Tugas dan Latihan >>
(1) Tuliskan ulang tanpa perubahan bagian teks tentang syarat tumbuh bawang merah, mulai dari "II. TEKNIK PENANAMAN" sampai dengan "bawang merah.".
(2) Menurut teks tentang syarat tumbuh bawang merah, berapa ketinggian tempat yang optimal untuk pertumbuhan dan perkembangan bawang merah?

Teks yang Ditampilkan >>

▶

I. SYARAT TUMBUH
A. Iklim
Tanaman bawang merah lebih senang
tumbuh di daerah beriklim kering. Tanaman bawang merah peka terhadap curah
hujan dan intensitas hujan yang tinggi, serta cuaca berkabut. Tanaman ini
membutuhkan penyinaran cahaya matahari yang maksimal (minimal 70% penyinaran),
suhu udara 25-32°C, dan kelembaban nisbi 50-70% (Sutarya dan Grubben 1995,
Nazarudin 1999).
Tanaman
bawang merah dapat membentuk umbi di daerah yang suhu udaranya rata-rata 22°C,
tetapi hasil umbinya tidak sebaik di daerah yang suhu udara lebih panas. Bawang
merah akan membentuk umbi lebih besar bilamana ditanam di daerah dengan
penyinaran lebih dari 12 jam. Di bawah suhu udara 22°C tanaman bawang merah
tidak akan berumbi. Oleh karena itu, tanaman bawang merah lebih menyukai tumbuh
di dataran rendah dengan iklim yang cerah (Rismunandar 1986).
Di
Indonesia bawang merah dapat ditanam di dataran rendah sampai ketinggian 1000 m
di atas permukaan laut. Ketinggian tempat yang optimal untuk pertumbuhan dan
perkembangan bawang merah adalah 0-450 m di atas permukaan laut (Sutarya dan
Grubben 1995). Tanaman bawang merah masih dapat tumbuh dan berumbi di dataran
tinggi, tetapi umur tanamnya menjadi lebih panjang 0,5-1 bulan dan hasil
umbinya lebih rendah.
Tanaman
bawang merah memerlukan tanah berstruktur remah, tekstur sedang sampai liat,
drainase/aerasi baik, mengandung bahan organik yang cukup, dan reaksi tanah
tidak masam (pH tanah : 5,6 – 6,5). Tanah yang paling cocok untuk tanaman
bawang merah adalah tanah Aluvial atau kombinasinya dengan tanah Glei-Humus
atau Latosol (Sutarya dan Grubben 1995). Tanah yang cukup lembab dan air tidak
menggenang disukai oleh tanaman bawang merah (Rismunandar 1986).
II. TEKNIK PENANAMAN
1.3. Pemilihan Varietas
Perbedaan produktivitas dari
setiap varietas/kultivar tidak hanya bergantung pada sifatnya, namun juga
banyak dipengaruhi oleh situasi dan kondisi daerah. Iklim, pemupukan, pengairan
dan tanah merupakan faktor penentu dalam produktivitas maupun kualitas umbi
bawang merah.

◀

Entri Data >>
▶

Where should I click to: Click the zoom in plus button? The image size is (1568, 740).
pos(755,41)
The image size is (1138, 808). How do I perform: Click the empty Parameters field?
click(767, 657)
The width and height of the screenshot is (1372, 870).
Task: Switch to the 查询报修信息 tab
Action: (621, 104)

◀

Hasil Pengerjaan >>
(1)
II. TEKNIK PENANAMAN
1.3. Pemilihan Varietas
Perbedaan produktivitas dari
setiap varietas/kultivar tidak hanya bergantung pada sifatnya, namun juga
banyak dipengaruhi oleh situasi dan kondisi daerah. Iklim, pemupukan, pengairan
dan tanah merupakan faktor penentu dalam produktivitas maupun kualitas umbi
bawang merah.

(2) 0-450 m di atas permukaan laut.